Objective: To determine the proportion of TAAAs which might be suitable for pure endovascular repair based on aneurysm morphology and to develop an MDCTA based scoring system to grade case complexity.
Design: 70 consecutive MDCTA of patients with TAAAs were analysed in relation to specific morphological characteristics.
Methods: The characteristics included potential stent landing zone lengths, arch angulation, thoraco-abdominal aorta angulation, branch vessel origin stenosis, access tortuosity/diameter and aortic dissection.
Results: 60% of TAAAs would be suitable for branched/fenestrated stent grafting but 40% are unsuitable due to adverse anatomy. 27% had an aortic arch angulation of ≤ 110° and 24% had descending thoracic aorta angulation of ≤ 90°. Significant ostial stenosis was identified in 31% of celiac arteries, 7% superior mesenteric arteries, 24% left renal artery and 19% right renal arteries. 11% of left common iliac and 7% right common iliac arteries had angulation of ≤ 70°. There were 26 cases with aortic dissection and 54% of these had a true lumen of ≤ 26 mm.

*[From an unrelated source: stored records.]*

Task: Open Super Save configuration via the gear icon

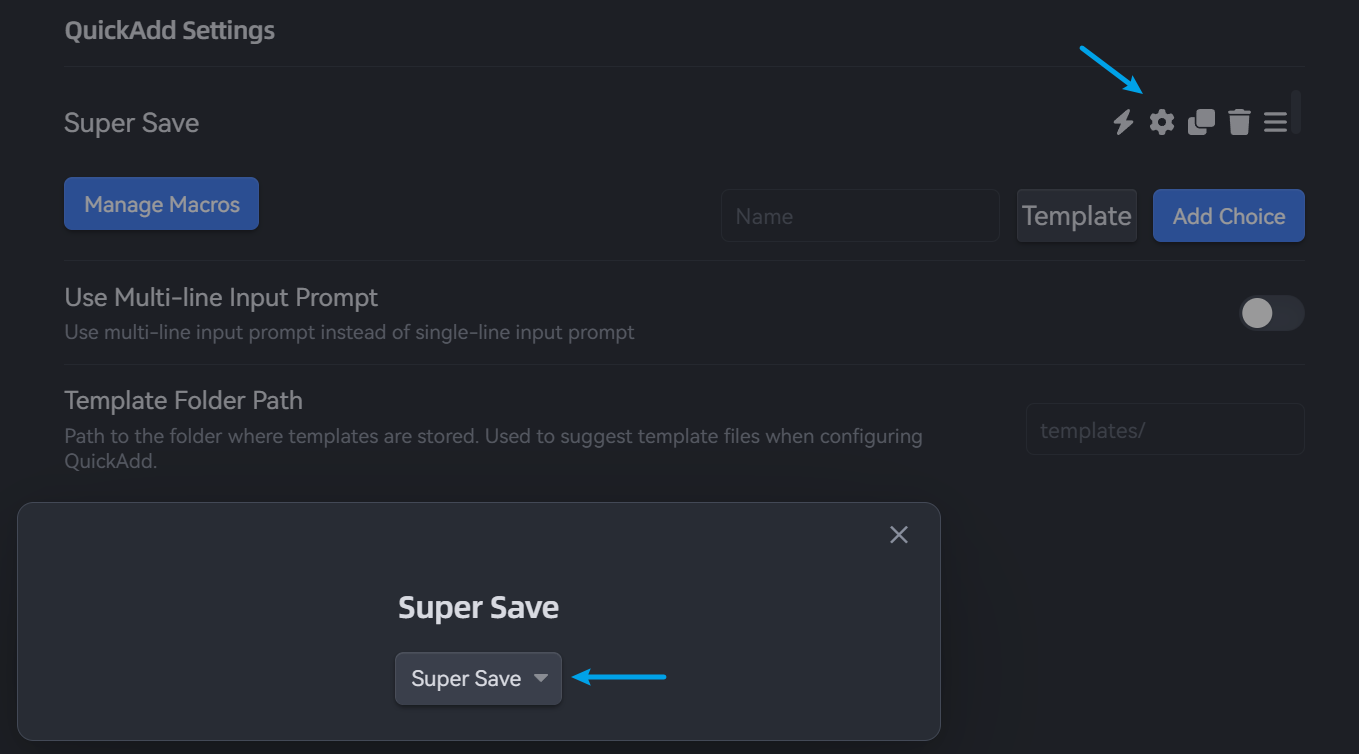Action: click(x=1161, y=122)
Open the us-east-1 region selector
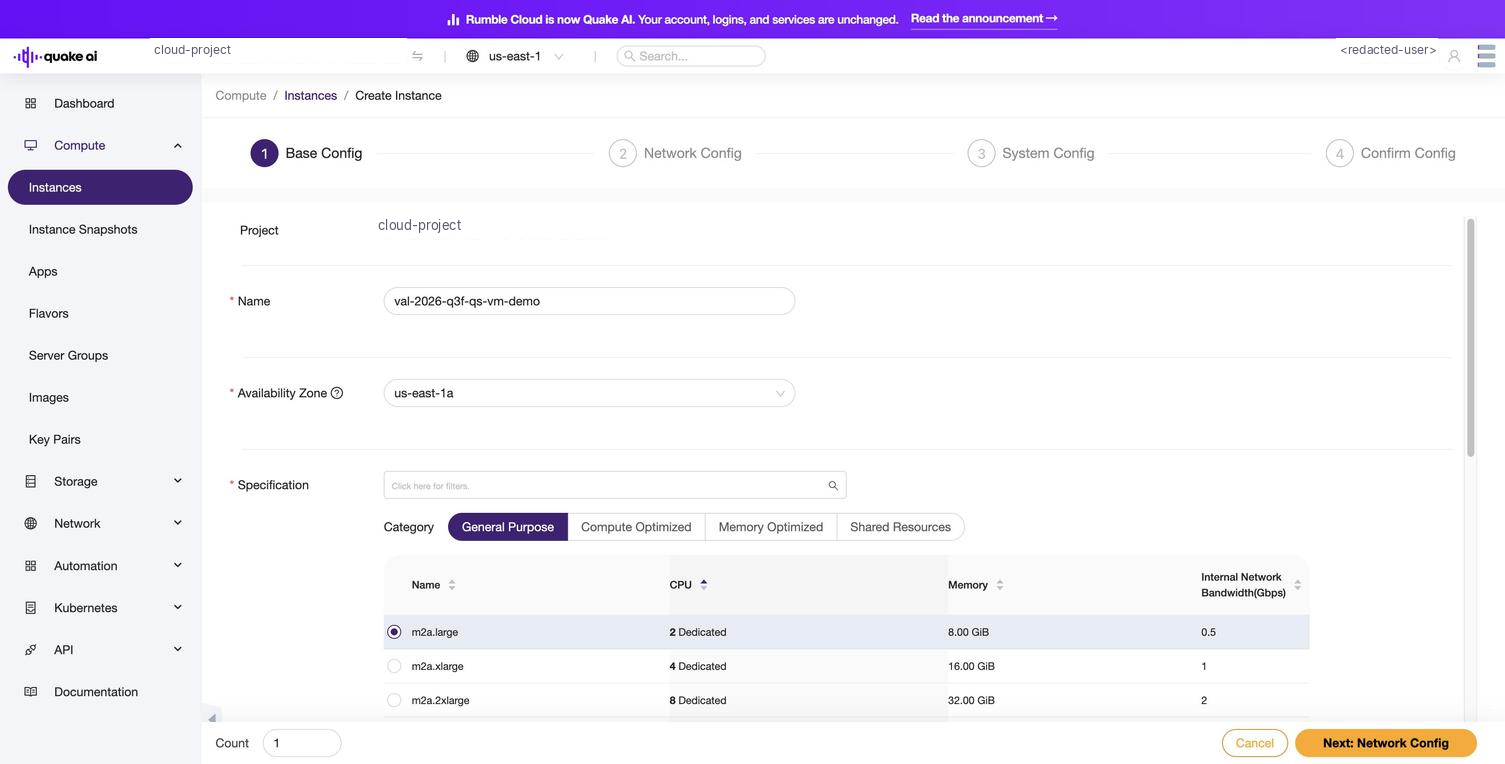 pyautogui.click(x=515, y=56)
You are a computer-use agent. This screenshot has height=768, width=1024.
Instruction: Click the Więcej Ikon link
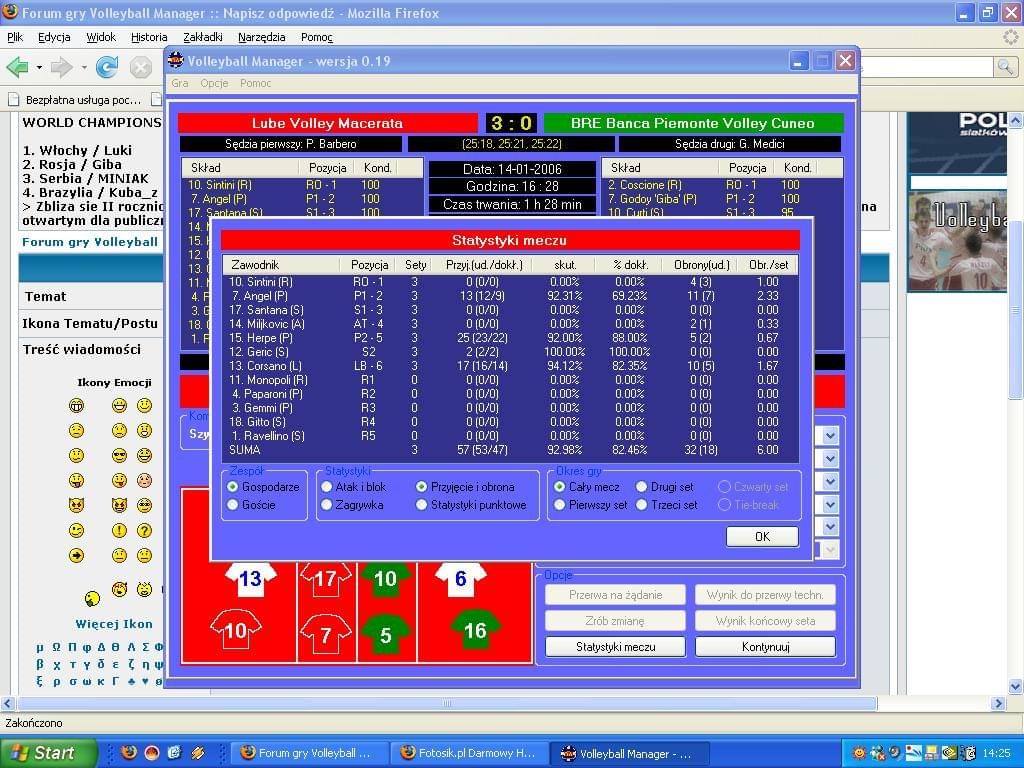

Conclusion: Successful fenestrated/branched stent graft repair of TAAAs requires adequate landing zones, cannulation of visceral arteries and suitable diameter access vessels. 60% of TAAAs studied were suitable for branched/fenestrated stent graft repair but 40% of TAAAs were unsuitable; aortic angulation, visceral vessel ostial stenosis and dissection true lumen diameter were the principle issues. Development in stent technology may address these anatomical challenges.